SaaS: Pure software-as-a-service that does not support the functionality of a product with digital elements is generally out of scope under the CRA. The regulation targets products placed on the market as discrete units, not cloud services delivered on a subscription basis. However, if your SaaS runs an embedded component or delivers firmware, security updates, or operating logic to a connected product, that component may fall within scope.

B2B-only: Selling only to businesses does not exclude a product from CRA scope. The regulation applies based on what the product is and whether it is placed on the EU market, not on who the buyer is.

Open source: Non-commercial free and open-source software developed outside of a commercial activity is out of scope. Open-source software that is monetized or distributed as part of a commercial activity is in scope, even if the source code is publicly available.

Hardware: Hardware products with digital elements, meaning hardware that connects to other devices or networks, are fully in scope. The CRA was designed specifically to cover connected hardware alongside software.

Self-assessment (also called internal control) means the manufacturer evaluates their own product against the CRA essential requirements, compiles technical documentation, and issues a declaration of conformity without involving an external body. This route is available for most default-class products. Third-party conformity assessment means an independent conformity assessment body, which must be designated and notified to the European Commission, reviews the product and its development processes against the requirements before the CE marking is affixed. Important products (Annex III, Class I and Class II) require third-party conformity assessment. Critical products (Annex IV) may additionally need certification under a European cybersecurity certification scheme where one exists. The assessment route your product must follow depends on its classification, so knowing whether your product appears in Annex III or Annex IV is the first step.
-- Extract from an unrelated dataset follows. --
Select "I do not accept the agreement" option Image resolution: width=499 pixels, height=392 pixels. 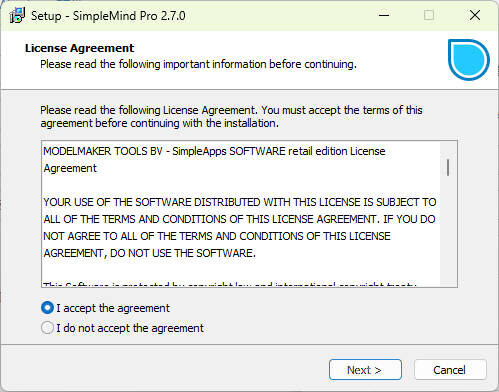(47, 328)
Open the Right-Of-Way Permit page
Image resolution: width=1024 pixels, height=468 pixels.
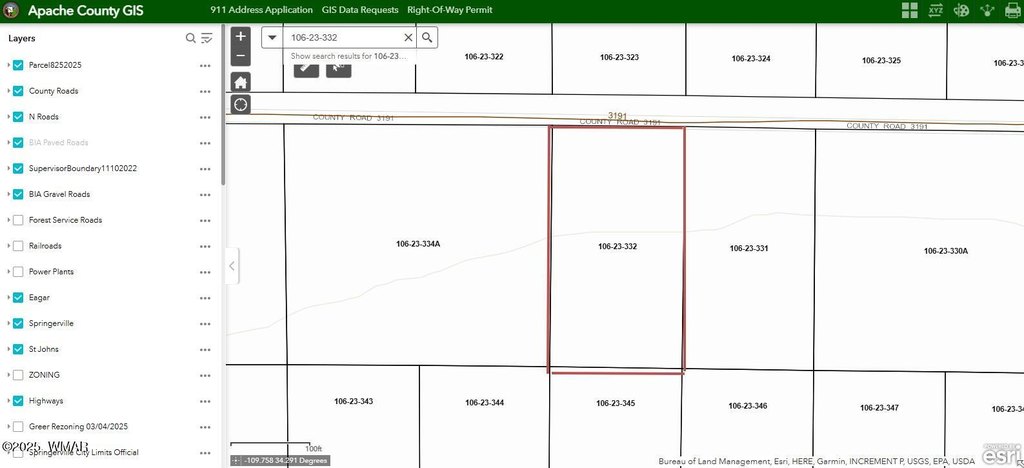point(449,10)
A Software Bill of Materials (SBOM) is a structured list of the software components, libraries, and dependencies contained in a product. Under the CRA, manufacturers are required to identify and document all components in their products with digital elements, including by drawing up an SBOM. The SBOM is part of the technical documentation that manufacturers must maintain. Manufacturers are not required to make the SBOM public, but market surveillance authorities can request it. The practical implication is that manufacturers need processes to generate and maintain an SBOM as a standard part of their build and release pipeline.

The CRA targets products: it sets cybersecurity requirements for manufacturers, importers, and distributors of products with digital elements placed on the EU market. NIS2 (Directive (EU) 2022/2555) targets operators: it sets cybersecurity and incident reporting obligations for organizations in critical sectors. The two regulations can apply to the same company at the same time, but they address different obligations.

The Radio Equipment Directive (RED, Directive 2014/53/EU) covers radio equipment and already includes some cybersecurity requirements; the CRA complements it. GDPR (Regulation (EU) 2016/679) covers personal data protection. A company may need to satisfy more than one of these regulations simultaneously. None of them replace the others.

Whether you need a notified body depends on your product's classification. Default-class products (those not listed in Annex III or Annex IV) can follow a self-assessment route without involving an external body. Products listed in Annex III as important (Class I or Class II) require a third-party conformity assessment, and that assessment must be carried out by a notified body. Products listed in Annex IV as critical may additionally need to go through a European cybersecurity certification scheme. The classification question should be resolved early: it affects your conformity assessment budget and documentation strategy.